本发明提供的利用Taqman MGB探针检测绵羊FecB基因多态性的方法，能高通量检测A、G位点，结果容易判读。与传统的PCR-RFLP检测FecB基因等方法相比，每次可以检测384个样品，且不需要进行PCR产物的后续分析，在节省了检测成本的同时，大大缩短了检测周期，提高了检测效率。本发明使用的引物和探针特异性强，不会受到其他基因的干扰，降低了PCR产物污染引起假阳性的风险，并且结果判读更容易。可对FecB基因的SNP位点实现高通量检测，在对羊进行大规模分子育种中具有潜在的应用价值。

附图说明

图1为本发明实施例1中利用Taqman MGB探针法对FecB基因的三种基因型，即GG、AA和AG的检测结果。

具体实施方式

以下实施例用于说明本发明，但不用来限制本发明的范围。
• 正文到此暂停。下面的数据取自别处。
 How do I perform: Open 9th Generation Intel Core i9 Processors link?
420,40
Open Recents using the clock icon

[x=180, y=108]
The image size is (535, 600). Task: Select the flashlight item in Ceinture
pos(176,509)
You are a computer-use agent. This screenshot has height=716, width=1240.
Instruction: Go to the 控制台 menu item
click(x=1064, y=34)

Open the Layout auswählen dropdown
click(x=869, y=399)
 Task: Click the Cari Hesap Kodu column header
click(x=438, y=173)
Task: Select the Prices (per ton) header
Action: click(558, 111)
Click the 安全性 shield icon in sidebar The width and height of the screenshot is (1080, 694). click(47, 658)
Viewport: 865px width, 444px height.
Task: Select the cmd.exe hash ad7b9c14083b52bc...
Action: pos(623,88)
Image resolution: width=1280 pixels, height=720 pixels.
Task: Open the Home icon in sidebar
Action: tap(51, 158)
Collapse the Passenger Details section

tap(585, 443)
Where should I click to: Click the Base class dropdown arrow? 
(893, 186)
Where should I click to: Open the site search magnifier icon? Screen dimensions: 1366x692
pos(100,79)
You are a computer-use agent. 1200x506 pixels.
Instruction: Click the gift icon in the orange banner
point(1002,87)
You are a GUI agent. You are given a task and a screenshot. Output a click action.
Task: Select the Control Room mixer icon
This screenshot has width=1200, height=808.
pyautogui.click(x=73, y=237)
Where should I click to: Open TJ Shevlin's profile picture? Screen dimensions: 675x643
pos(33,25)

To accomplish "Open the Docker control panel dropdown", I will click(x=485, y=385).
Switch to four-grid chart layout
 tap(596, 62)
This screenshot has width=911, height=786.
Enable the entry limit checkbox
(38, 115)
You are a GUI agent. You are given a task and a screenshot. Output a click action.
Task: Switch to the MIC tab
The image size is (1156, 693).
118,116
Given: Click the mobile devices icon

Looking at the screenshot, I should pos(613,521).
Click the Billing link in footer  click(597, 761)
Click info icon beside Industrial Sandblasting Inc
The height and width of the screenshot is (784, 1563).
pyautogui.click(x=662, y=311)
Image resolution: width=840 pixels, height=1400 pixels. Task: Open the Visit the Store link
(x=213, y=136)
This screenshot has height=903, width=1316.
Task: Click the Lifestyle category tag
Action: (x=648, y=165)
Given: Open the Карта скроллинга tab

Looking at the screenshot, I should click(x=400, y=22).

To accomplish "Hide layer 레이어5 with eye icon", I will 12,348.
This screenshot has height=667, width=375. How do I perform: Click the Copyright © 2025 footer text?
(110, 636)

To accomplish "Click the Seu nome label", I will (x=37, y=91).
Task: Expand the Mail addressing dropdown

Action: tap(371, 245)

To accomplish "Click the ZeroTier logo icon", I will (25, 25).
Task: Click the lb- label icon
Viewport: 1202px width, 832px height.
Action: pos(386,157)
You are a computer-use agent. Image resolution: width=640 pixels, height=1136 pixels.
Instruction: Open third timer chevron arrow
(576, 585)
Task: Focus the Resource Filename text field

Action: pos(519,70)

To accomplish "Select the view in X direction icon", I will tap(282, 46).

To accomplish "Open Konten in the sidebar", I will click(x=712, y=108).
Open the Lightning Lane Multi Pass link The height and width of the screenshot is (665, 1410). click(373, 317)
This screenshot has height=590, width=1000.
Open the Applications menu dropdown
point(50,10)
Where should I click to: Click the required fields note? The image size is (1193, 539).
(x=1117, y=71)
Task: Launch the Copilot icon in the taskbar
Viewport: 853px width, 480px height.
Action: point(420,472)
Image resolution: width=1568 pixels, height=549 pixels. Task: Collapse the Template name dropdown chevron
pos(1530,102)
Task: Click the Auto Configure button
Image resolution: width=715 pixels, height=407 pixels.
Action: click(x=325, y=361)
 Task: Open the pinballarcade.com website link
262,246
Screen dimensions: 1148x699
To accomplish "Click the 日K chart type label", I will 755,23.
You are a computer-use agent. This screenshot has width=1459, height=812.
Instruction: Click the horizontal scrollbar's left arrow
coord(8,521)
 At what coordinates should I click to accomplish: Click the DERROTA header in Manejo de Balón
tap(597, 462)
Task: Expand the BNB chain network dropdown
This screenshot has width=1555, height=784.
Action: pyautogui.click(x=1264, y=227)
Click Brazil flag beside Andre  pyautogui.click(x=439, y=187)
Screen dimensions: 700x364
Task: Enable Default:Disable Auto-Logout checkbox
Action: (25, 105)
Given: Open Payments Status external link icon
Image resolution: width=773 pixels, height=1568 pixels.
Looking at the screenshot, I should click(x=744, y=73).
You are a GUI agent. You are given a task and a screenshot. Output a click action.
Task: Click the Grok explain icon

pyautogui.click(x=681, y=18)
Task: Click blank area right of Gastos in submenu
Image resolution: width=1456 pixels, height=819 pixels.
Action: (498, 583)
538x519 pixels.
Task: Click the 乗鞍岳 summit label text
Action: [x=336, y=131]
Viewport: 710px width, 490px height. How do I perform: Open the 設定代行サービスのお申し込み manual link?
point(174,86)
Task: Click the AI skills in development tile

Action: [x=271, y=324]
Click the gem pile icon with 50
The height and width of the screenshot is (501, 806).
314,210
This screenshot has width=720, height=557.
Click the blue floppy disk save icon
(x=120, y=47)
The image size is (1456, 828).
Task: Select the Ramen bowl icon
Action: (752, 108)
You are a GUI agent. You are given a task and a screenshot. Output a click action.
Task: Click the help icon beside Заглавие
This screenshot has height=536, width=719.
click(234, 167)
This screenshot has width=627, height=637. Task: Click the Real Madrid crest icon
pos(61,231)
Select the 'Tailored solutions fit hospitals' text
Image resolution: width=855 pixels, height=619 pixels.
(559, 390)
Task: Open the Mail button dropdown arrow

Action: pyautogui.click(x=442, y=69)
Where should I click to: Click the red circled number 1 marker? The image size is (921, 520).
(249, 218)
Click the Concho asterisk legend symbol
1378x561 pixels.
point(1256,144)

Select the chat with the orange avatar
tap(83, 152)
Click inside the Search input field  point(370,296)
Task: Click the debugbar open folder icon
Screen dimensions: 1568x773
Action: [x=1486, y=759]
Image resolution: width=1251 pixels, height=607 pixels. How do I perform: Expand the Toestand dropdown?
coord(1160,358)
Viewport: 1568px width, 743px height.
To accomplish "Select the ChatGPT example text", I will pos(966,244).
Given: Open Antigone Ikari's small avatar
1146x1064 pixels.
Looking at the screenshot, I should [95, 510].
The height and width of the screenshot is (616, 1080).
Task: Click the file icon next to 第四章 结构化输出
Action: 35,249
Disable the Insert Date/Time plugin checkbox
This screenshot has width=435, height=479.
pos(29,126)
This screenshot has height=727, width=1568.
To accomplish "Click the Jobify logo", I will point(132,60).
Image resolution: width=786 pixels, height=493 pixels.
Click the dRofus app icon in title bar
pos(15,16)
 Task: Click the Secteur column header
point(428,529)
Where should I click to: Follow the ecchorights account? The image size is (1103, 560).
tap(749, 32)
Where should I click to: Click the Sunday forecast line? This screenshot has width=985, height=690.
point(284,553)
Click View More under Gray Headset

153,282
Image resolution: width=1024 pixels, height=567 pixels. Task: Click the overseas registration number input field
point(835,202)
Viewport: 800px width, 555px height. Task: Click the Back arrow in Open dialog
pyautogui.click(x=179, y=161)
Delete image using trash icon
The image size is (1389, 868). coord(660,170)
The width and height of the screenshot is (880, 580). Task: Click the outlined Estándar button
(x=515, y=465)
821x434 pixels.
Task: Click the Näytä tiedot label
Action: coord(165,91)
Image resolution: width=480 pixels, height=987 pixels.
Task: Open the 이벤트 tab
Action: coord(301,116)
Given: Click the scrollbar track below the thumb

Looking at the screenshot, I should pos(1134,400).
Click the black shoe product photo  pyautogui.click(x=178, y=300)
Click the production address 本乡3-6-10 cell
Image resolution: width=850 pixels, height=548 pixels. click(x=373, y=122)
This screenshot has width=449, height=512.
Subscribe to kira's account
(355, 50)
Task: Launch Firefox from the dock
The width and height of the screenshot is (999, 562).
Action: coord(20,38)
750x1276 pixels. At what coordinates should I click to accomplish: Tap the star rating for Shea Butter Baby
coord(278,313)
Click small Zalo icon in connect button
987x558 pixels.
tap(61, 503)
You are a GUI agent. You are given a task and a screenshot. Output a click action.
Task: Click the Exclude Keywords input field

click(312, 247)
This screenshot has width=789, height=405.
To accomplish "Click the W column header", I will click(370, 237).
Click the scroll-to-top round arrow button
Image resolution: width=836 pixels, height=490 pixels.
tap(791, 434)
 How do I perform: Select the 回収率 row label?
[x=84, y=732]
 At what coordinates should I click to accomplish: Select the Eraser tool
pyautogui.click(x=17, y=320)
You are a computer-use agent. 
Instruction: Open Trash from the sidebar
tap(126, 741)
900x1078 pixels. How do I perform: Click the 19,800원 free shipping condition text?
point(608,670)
若未特别指明，实施例均按照常规实验条件，如Sambrook等分子克隆实验手册(Sambrook J&Russell DW,Molecular cloning:a laboratory manual,2001)，或按照制造厂商说明书建议的条件。

实施例1利用Taqman MGB探针检测绵羊FecB基因多态性的方法

1、实验材料

选取巴美肉羊，以及小尾寒羊为母本、其它品种为父本杂交产生的共5611只母羊和公羊为检测对象。

2、基因组DNA的提取

绵羊颈静脉采血1ml，用EDTA抗凝处理。首先红细胞裂解液裂解去除不含DNA的红细胞，细胞核裂解液裂解包细胞释放出基因组DNA，然后蛋白沉淀液选择性沉淀去除蛋白，最后纯净的基因组DNA通过异丙醇沉淀并重溶解于DNA溶解液。

3、Taqman MGB探针法进行基因分型

针对绵羊第6号染色体上第29382188bp位点(NC_019463.1，基于绵羊基因组序列信息版本号Oar_v3.1，2012年12月)设计引物及探针。

所述引物的核苷酸序列如下：

正向引物：5’-ACTGCGTGGGCCATCTTGTCTG-3’

反向引物：5’-TTCCTGGCCGCCTATGTGTATTTC-3’

所述探针的核苷酸序列如下：

P-G：5’-FAM-AAATATATCGGACGGTGTT-MGB-3’

P-A：5’-HEX-AAATATATCAGACGGTGTTG-MGB-3’

引物和探针由英潍捷基公司合成，采用购自ABI公司的universalMaster Mix，PCR仪型号为ViiA^TM 7实时荧光定量PCR系统。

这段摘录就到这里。